I have no doubt that police will be ramping up their breath testing stations and will likely have major blitz' as Christmas and New Years Eve approach.  This, combined with the fact that now all police vehicles can conduct breath and drug tests, increases the likelihood that you will get caught if you choose to break the law.

Another factor is related directly to your hip pocket.  Leading up to Christmas the last thing you want to be doing is forking out expensive court fines and fees.  Here is a breakdown at what you would be up for:

Fine for exceeding the prescribed concentration of alcohol - $900 to $2,900

Court fees - $240

Victims of crime levy -  $160

Prosecution fee -  $100

Impounding fee -   $994

TOTAL - $2,394 to $4,394

The costs continue to accrue if you committed a serious drink driving offence.  A serious drink driving offence is:

  • a second or subsequent offence, within a period of 5 years, of driving with a BAC at or above 0.08
  • driving with a BAC at or above 0.15
  • driving under the influence of an intoxicating liquor (so intoxicated that you are incapable of exercising effective control over your vehicle)
  • refusing to provide a sample of breath or blood for the purpose of alcohol testing.
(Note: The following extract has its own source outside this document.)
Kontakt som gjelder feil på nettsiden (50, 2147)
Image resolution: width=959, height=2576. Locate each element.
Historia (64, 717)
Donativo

For people who have previously committed a serious drink driving offence, once they get their licence back they will be subjected to the mandatory alcohol interlock scheme.  The scheme requires drivers to have an alcohol interlock (a small breath-testing device that you need to give a 0 blood alcohol reading for before your car will start) fitted to their car for the same period that they were disqualified for.  The yearly fee is to be covered by the driver and can be $ 2,200 - $1,500 a year plus an annual administration fee of $180.

Suddenly the $40 cab fee is looking far more appealing when you could potentially have to pay thousands of dollars, have the inconvenience of having your licence disqualified and have the live the consequences of seriously injuring or killing someone in the event of an accident.